Promises: Native vs Angular

When to use Which

A common practice in our code base is to pass around and use a custom angular Promise class.

screen shot 2017-09-05 at 4 47 52 pm

This used to make sense because most of our code was written in angular, and angular promises inject digest cycles to keep the UI updating smoothly.

As we move into a mixed framework environment and strive to separate out the business logic so it can be used by multiple systems, requiring a Promise class to be passed around is onerous and creates a strange API, especially from a react perspective. It can also start leading to subtle bugs (see "Why convert now" below).
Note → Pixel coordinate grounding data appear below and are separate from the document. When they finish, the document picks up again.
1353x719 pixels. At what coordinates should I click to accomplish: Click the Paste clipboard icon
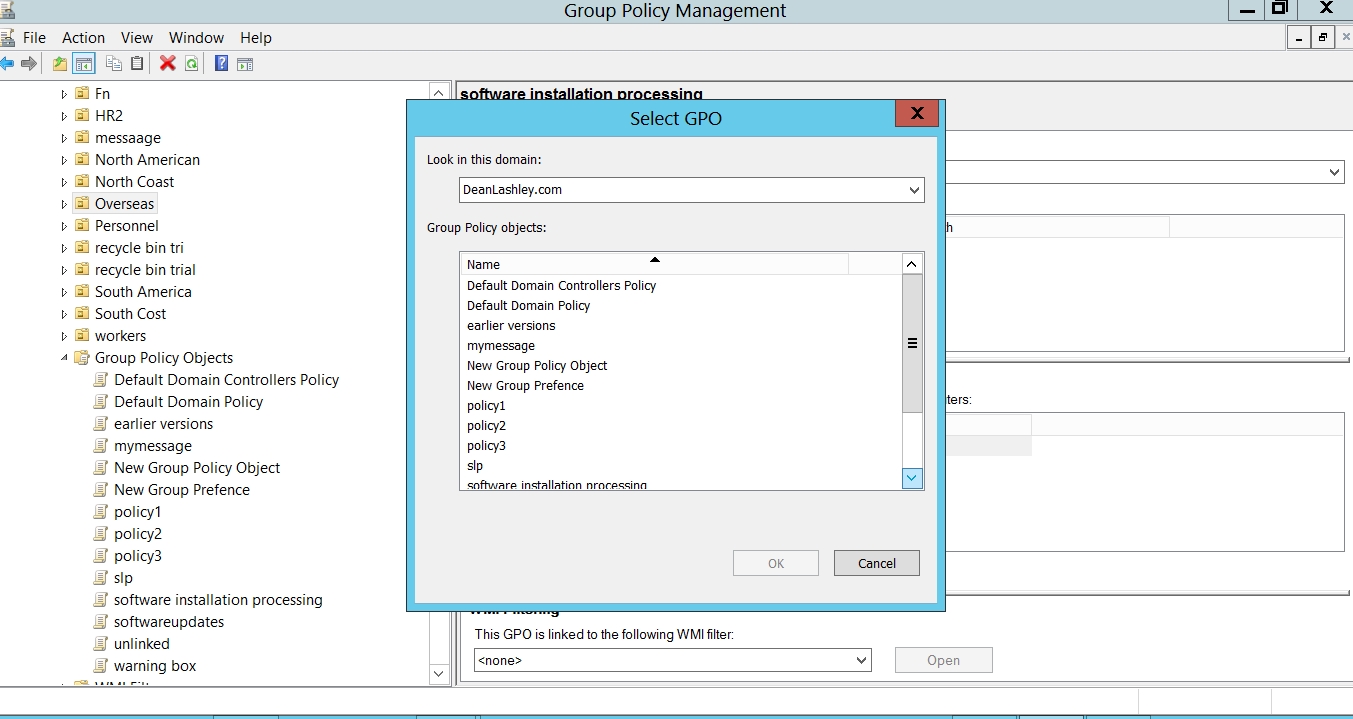click(x=137, y=64)
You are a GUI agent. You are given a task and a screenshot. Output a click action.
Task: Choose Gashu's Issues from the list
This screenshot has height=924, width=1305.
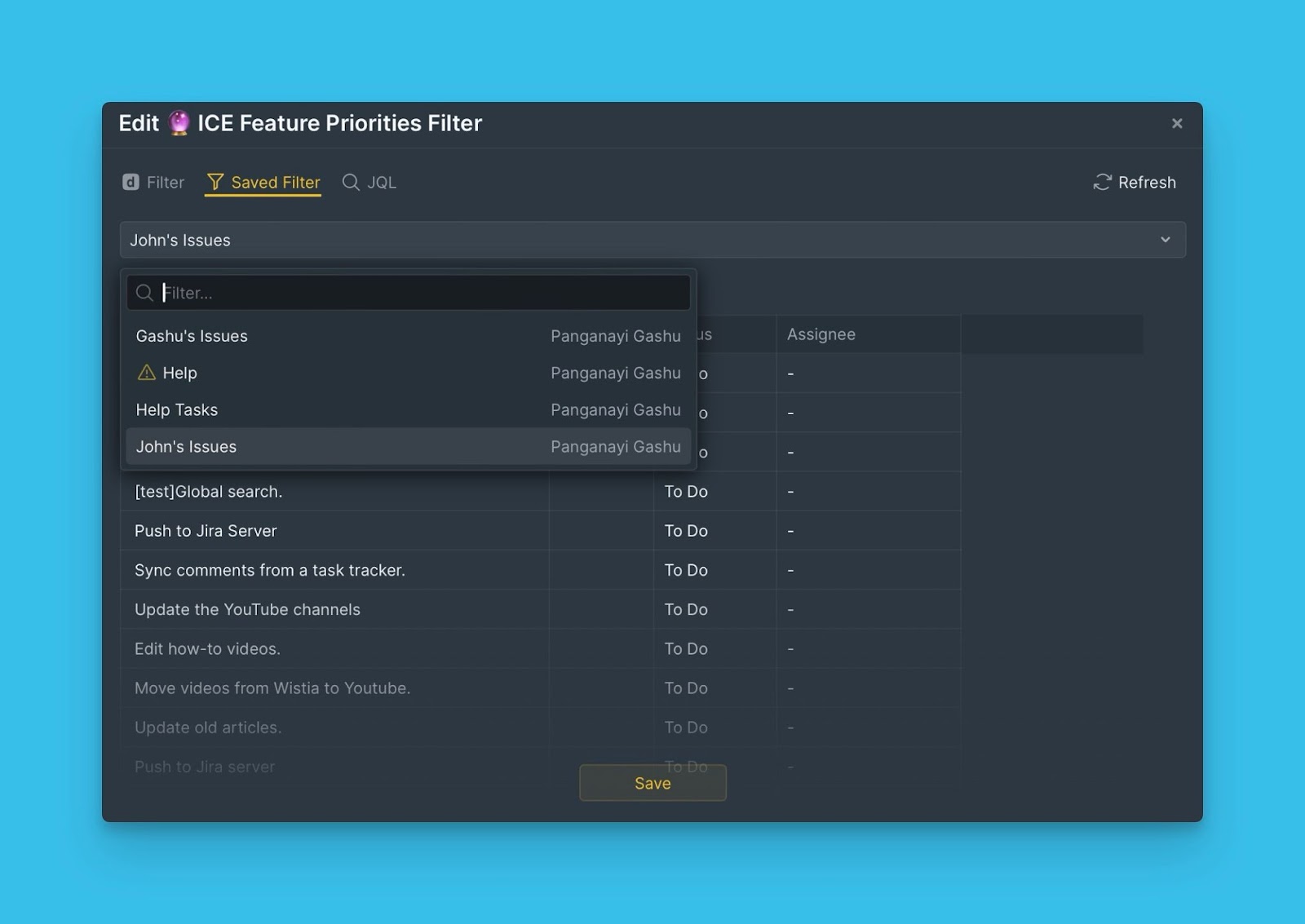pyautogui.click(x=192, y=336)
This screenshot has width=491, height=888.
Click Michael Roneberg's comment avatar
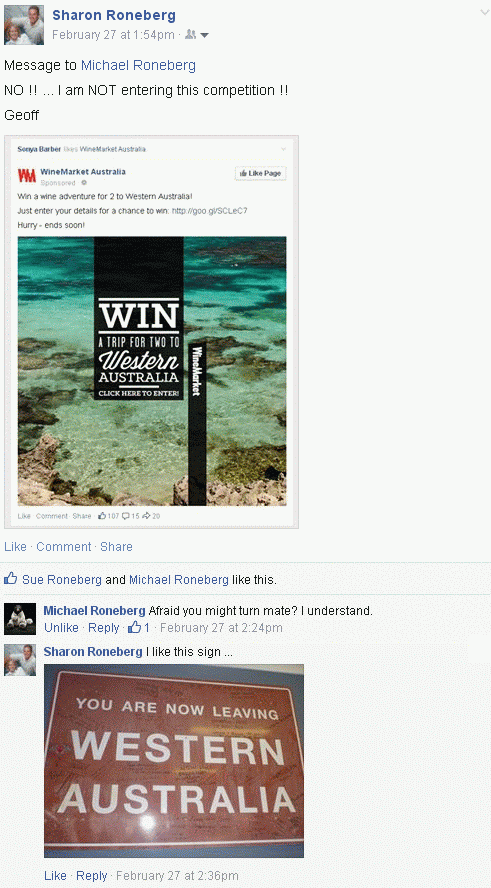click(20, 618)
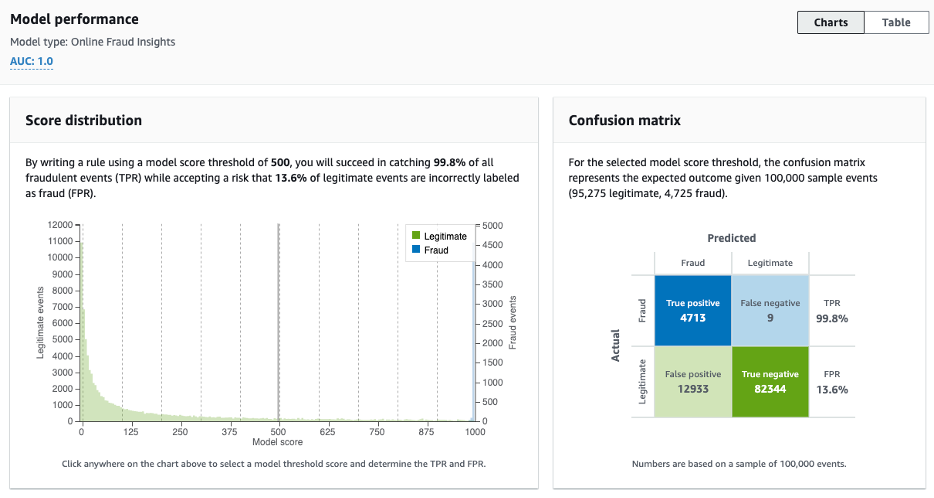Click the Model performance title
Viewport: 934px width, 498px height.
(x=75, y=20)
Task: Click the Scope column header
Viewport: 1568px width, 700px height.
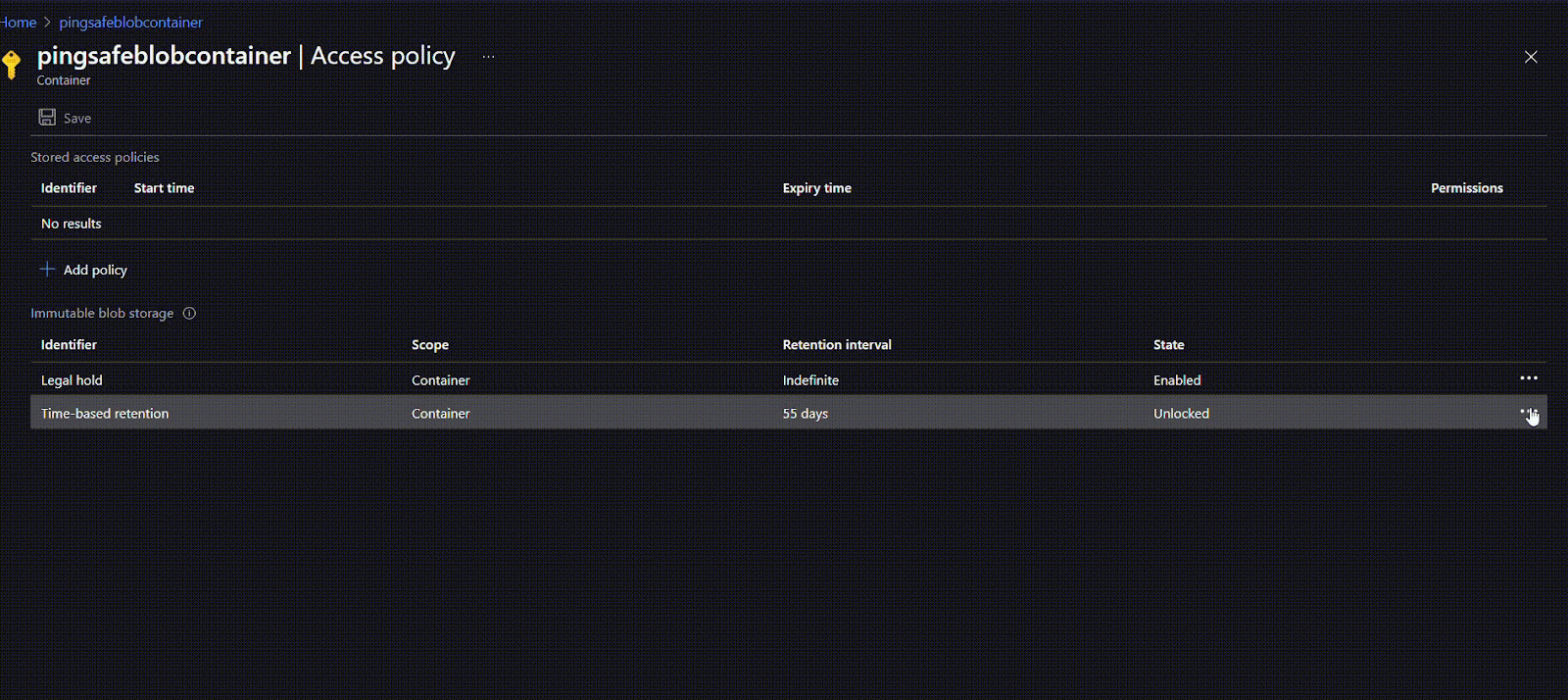Action: coord(429,345)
Instead of continuing down this path, I propose we stop passing Promise classes into framework agnostic code and start making sure native promises used in angular are wrapped in the Angular Promise library in order to trigger the digest cycles.

Why convert now

When native promises are used in angular, it can lead to subtle bugs that are difficult to track down, so why stop our current defensive approach? Due to our growing mixed framework environment, using angular promises everywhere will start to pose problems.

Consider the hypothetical situation where we have two different UI components that both add tasks to a queue - one is written in angular and one in react. The queue itself is framework agnostic. Then we have a third UI component in angular that displays the results of these tasks. The tasks contain promises so the angular component uses .then to update results on scope.

Because you could push tasks onto the queue in both react and angular, you’d likely end up with a mixture of promise types - both angular and native Promises. If we allow plugins to push to this queue, some might even be Bluebird.

If we don’t start requiring our angular specific code to handle non-angular promises, this would introduce subtle UI bugs. Some tasks would update the UI, some tasks upon resolution wouldn’t.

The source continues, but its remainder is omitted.